Task brief: Which lines below fall between the one containing "EMBED (38, 624)" and the one containing "Events (374, 178)"? Repeat them exactly, counting both of those lines, and add nothing else.

Provided data:
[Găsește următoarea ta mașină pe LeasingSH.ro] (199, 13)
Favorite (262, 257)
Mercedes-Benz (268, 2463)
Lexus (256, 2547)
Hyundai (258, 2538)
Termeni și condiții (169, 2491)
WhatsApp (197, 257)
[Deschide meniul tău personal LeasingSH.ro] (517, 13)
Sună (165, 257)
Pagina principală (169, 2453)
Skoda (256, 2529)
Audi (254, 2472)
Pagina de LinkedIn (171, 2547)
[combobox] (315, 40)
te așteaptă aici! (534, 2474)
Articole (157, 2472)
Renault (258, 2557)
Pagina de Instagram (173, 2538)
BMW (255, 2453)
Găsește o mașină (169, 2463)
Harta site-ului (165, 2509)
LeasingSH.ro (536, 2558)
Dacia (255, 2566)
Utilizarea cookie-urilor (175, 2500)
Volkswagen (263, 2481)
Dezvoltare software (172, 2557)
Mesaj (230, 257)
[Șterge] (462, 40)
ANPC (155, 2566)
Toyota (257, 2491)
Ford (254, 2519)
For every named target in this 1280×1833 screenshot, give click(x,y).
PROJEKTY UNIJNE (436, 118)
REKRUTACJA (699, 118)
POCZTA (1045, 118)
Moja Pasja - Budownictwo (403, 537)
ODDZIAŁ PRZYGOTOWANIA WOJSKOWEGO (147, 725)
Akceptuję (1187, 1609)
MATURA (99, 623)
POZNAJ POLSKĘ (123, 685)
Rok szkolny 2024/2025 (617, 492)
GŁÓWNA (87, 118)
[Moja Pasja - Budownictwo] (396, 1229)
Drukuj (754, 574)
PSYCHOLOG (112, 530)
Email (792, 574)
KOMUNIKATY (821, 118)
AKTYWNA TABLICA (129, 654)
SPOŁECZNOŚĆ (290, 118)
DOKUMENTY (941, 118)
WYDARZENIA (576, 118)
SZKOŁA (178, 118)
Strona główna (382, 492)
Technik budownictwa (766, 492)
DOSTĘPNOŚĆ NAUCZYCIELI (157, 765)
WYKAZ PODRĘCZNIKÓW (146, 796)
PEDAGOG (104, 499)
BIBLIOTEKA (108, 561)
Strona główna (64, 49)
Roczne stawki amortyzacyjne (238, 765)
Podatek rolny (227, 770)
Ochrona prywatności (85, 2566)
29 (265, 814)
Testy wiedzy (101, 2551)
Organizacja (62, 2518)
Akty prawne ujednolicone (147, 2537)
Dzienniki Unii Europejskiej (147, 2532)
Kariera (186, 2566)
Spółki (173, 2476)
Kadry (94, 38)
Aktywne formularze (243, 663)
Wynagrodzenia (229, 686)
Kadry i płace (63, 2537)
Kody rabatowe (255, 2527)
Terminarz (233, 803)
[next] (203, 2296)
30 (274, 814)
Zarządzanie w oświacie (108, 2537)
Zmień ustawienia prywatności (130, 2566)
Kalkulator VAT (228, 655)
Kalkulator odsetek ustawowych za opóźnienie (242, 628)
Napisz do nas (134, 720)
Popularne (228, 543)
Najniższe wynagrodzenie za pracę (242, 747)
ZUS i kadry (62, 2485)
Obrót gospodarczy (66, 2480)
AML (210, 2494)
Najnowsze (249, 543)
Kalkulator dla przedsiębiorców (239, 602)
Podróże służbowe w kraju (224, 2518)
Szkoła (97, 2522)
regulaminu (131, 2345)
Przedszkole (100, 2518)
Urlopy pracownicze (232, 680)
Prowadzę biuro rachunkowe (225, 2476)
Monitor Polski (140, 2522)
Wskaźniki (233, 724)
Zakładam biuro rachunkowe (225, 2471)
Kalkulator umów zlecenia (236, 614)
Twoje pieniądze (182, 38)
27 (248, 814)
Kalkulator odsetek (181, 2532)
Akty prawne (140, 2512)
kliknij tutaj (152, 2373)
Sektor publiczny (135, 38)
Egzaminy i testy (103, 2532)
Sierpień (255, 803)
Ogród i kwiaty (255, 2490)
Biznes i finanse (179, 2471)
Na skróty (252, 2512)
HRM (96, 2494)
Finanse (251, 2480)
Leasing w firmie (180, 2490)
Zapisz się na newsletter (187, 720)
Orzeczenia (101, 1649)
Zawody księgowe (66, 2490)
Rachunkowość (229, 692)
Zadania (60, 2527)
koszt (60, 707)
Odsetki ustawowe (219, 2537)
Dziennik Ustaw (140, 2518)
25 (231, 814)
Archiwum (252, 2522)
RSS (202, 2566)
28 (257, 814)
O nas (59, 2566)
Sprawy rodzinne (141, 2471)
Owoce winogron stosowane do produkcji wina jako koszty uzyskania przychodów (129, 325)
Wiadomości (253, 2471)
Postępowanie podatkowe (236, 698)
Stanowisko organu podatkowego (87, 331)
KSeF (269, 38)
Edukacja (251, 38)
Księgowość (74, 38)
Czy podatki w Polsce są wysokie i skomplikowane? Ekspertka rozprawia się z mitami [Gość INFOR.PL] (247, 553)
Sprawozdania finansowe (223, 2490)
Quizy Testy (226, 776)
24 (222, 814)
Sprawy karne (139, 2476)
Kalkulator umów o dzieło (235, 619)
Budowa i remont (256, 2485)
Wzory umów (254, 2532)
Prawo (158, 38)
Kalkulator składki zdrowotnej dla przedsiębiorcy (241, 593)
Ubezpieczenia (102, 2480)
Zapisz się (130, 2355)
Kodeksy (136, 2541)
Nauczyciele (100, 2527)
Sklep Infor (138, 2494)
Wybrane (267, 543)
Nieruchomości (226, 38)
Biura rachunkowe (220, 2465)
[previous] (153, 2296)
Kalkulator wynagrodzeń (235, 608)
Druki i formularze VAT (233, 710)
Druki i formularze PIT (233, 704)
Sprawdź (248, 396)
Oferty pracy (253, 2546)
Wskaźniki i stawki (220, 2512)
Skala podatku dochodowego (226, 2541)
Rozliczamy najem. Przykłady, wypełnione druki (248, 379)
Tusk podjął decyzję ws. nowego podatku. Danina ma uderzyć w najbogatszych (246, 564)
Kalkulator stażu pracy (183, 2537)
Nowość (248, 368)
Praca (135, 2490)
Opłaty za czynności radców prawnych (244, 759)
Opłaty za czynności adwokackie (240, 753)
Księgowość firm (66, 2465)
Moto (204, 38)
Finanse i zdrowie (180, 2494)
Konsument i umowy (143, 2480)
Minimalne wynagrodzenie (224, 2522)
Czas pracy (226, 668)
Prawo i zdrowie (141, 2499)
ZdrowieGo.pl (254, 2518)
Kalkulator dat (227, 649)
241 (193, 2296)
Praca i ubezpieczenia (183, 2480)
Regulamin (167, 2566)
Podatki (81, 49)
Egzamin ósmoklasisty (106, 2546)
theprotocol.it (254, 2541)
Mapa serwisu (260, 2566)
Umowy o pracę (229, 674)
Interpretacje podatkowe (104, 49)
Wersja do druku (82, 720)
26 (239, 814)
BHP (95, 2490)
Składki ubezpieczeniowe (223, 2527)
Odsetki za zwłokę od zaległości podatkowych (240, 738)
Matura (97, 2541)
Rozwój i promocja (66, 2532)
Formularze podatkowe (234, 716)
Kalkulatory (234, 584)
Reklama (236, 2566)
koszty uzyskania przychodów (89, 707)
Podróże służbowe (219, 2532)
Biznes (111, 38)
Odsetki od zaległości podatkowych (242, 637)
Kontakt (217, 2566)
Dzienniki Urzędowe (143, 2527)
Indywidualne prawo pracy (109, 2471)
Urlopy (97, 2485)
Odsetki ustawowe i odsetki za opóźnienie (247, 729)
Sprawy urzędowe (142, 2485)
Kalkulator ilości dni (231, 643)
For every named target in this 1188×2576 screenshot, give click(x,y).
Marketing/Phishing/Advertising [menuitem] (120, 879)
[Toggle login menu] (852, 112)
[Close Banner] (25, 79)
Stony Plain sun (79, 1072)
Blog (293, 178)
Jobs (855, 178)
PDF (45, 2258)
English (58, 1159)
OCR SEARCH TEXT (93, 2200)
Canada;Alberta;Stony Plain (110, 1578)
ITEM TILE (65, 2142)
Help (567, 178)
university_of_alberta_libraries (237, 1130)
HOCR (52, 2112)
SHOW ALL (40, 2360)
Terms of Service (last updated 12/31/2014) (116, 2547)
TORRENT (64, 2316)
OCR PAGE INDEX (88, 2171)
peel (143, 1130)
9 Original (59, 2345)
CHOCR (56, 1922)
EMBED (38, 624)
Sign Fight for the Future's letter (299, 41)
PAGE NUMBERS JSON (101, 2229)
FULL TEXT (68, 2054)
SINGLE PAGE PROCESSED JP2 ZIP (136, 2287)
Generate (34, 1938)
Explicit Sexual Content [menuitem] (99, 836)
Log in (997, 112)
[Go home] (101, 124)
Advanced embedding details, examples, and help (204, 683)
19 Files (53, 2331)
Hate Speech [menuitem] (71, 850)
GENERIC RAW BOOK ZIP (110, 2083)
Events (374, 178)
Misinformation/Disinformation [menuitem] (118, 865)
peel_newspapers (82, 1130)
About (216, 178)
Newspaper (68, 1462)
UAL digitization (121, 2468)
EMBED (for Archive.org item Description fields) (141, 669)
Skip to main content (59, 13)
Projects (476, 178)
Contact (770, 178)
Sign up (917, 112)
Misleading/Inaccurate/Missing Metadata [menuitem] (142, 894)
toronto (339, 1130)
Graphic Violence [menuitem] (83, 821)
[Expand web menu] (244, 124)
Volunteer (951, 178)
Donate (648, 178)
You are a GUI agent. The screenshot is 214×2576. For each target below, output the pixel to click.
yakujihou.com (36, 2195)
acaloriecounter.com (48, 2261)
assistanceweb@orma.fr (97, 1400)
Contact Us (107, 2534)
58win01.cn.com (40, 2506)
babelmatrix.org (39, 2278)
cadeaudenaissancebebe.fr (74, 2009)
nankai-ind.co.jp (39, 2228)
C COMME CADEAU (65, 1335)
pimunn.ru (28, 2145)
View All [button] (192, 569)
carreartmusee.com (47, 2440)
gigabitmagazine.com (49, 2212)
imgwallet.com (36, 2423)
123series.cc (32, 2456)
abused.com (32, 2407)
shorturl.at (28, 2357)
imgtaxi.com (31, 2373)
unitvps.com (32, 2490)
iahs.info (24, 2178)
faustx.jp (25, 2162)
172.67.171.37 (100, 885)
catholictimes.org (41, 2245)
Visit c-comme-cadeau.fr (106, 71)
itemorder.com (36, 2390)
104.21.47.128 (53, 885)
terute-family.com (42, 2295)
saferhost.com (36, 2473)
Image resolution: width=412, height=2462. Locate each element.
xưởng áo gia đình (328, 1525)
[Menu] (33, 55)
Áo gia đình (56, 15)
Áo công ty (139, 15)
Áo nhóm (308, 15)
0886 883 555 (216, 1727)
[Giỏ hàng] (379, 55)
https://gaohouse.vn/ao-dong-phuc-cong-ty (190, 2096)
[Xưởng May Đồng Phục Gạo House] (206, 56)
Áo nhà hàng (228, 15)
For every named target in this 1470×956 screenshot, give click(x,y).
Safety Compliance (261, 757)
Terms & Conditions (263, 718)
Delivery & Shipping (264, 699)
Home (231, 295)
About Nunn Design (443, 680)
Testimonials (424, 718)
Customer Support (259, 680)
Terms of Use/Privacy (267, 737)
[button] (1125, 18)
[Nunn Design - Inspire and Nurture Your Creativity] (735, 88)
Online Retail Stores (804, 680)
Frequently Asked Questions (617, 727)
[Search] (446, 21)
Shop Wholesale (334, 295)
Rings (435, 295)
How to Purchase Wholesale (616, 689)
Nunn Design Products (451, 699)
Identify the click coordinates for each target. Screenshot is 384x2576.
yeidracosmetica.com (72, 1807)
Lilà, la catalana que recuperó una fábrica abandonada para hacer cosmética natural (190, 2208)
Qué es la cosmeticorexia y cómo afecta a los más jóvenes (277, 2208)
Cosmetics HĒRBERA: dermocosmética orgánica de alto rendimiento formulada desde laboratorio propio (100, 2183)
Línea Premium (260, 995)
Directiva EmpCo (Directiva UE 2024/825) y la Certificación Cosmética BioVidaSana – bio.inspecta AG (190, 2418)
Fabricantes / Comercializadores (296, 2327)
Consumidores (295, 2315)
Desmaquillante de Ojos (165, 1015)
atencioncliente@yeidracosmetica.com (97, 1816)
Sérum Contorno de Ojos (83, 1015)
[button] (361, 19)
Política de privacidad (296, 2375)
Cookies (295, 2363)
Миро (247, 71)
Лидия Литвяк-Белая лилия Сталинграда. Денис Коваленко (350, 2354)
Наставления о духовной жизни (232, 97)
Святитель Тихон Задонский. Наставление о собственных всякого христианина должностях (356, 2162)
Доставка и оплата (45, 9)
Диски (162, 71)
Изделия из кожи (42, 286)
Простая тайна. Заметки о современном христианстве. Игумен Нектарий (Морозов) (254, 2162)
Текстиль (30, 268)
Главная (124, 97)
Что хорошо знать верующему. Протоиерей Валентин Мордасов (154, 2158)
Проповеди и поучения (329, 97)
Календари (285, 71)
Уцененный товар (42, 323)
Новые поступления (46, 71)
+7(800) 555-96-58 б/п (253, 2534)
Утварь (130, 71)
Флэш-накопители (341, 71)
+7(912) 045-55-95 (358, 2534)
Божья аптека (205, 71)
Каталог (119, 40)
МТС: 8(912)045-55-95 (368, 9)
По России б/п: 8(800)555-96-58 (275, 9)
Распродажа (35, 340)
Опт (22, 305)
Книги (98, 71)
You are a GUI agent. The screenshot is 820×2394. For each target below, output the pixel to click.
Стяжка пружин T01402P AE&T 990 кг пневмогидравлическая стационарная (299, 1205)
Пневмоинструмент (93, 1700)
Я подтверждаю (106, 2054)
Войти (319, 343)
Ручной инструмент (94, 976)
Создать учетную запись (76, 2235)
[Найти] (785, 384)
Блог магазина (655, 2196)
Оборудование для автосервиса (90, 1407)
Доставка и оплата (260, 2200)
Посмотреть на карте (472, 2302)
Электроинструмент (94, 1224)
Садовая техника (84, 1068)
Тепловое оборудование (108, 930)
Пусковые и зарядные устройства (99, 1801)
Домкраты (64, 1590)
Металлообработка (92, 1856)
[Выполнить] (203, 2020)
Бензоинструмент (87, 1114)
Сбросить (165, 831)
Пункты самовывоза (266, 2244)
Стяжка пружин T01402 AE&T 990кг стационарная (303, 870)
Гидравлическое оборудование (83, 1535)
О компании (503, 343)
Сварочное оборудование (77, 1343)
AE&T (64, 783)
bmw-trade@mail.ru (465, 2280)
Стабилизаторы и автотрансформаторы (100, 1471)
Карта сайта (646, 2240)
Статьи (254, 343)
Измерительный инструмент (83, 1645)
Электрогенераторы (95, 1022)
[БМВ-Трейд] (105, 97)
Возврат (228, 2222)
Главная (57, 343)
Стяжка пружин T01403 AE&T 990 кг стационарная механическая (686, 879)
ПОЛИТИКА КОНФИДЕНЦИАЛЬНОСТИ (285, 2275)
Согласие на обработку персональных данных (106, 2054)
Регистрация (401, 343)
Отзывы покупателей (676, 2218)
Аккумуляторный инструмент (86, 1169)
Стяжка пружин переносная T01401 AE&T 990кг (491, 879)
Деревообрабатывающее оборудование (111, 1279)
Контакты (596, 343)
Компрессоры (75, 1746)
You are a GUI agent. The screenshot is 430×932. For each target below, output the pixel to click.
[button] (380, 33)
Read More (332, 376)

Task answer:
EMBED (38, 624)
Sign Fight for the Future's letter (299, 41)
PAGE NUMBERS JSON (101, 2229)
FULL TEXT (68, 2054)
SINGLE PAGE PROCESSED JP2 ZIP (136, 2287)
Generate (34, 1938)
Explicit Sexual Content [menuitem] (99, 836)
Log in (997, 112)
[Go home] (101, 124)
Advanced embedding details, examples, and help (204, 683)
19 Files (53, 2331)
Hate Speech [menuitem] (71, 850)
GENERIC RAW BOOK ZIP (110, 2083)
Events (374, 178)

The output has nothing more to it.